Written request 1 — Decide whether each statement agrees with the passage about the Native Village of Afognak: (a) Ag'waneq stood on Kodiak Island; (b) tribe members lived in their ancestral village until the 1964 earthquake and tsunami; (c) the Alutiiq have lived in the Kodiak Archipelago for more than 7,500 years. Answer each with yes or no and quote the deciding words.

Selected passage —
— Start —

The people of Native Village of Afognak are the descendants of the original Alutiiq inhabitants of the village of Ag’waneq, which was located on the island of Afognak, three miles off the shore of Kodiak Island. We are a federally recognized tribe. Members of our tribe inhabited our ancestral village until the Great Earthquake and Tsunami of 1964. Today many of our members live and work in the City of Kodiak, the village of Port Lions, Anchorage, and the Lower 48 states.

4,000 B.C.E.—1784: The Prehistoric Period

The Alutiiq people have inhabited the Kodiak Archipelago for more than 7,500 years. Like hundreds of similar Alutiiq settlements along Prince William Sound, the Kenai and Alaska Peninsulas, and the Kodiak Archipelago, the people of Ag’waneq village enjoyed a subsistence lifestyle of fishing and hunting sea mammals from skin-covered kayaks. Our ancestors had a bartering economic system, trading goods and services as needed with their neighbors, from the Aleutian chain to Southeast Alaska. Men and women performed different, but complementary forms of labor.

— End —

Written request 2 — From the records, copy out the lines word for word. Begin at the line that contains "Image resolution: width=1280" and stop after the line that contains "point(32,153)".

Records for this task —

— Start —

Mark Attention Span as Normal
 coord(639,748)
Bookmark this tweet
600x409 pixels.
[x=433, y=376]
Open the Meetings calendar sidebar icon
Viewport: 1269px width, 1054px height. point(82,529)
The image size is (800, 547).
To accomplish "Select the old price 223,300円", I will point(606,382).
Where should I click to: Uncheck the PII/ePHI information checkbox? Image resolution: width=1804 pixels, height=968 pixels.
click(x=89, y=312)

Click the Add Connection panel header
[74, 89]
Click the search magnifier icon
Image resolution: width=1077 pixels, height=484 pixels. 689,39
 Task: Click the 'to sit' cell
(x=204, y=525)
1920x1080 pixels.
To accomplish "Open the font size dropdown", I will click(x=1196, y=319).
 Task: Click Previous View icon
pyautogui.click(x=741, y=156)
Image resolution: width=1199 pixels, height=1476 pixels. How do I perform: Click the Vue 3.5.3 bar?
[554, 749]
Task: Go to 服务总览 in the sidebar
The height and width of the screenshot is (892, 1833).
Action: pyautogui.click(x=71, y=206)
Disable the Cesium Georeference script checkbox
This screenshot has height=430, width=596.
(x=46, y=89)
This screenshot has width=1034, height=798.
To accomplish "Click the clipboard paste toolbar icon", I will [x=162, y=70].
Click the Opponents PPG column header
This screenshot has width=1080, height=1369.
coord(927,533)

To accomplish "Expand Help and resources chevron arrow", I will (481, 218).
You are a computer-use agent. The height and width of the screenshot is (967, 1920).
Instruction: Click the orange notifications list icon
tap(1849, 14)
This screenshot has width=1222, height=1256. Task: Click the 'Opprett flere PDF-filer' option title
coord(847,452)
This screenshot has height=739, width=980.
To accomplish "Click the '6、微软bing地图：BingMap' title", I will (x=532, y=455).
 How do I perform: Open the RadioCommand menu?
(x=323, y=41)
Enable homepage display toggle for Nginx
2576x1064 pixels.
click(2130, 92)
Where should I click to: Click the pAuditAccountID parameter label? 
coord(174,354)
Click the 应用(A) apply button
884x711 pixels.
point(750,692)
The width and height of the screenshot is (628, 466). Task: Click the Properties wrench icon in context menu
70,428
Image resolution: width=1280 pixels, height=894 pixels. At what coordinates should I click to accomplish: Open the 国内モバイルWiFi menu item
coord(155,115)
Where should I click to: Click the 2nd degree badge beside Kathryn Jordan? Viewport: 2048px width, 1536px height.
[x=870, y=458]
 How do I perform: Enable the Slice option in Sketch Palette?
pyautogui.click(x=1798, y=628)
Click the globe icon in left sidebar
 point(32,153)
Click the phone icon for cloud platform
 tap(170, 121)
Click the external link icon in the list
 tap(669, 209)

— End —

Solution 1 —
(a) No: "located on the island of Afognak, three miles off the shore of Kodiak Island"
(b) Yes: "Members of our tribe inhabited our ancestral village until the Great Earthquake and Tsunami of 1964"
(c) Yes: "The Alutiiq people have inhabited the Kodiak Archipelago for more than 7,500 years"

Solution 2 —
Image resolution: width=1280 pixels, height=894 pixels. At what coordinates should I click to accomplish: Open the 国内モバイルWiFi menu item
coord(155,115)
Where should I click to: Click the 2nd degree badge beside Kathryn Jordan? Viewport: 2048px width, 1536px height.
[x=870, y=458]
 How do I perform: Enable the Slice option in Sketch Palette?
pyautogui.click(x=1798, y=628)
Click the globe icon in left sidebar
 point(32,153)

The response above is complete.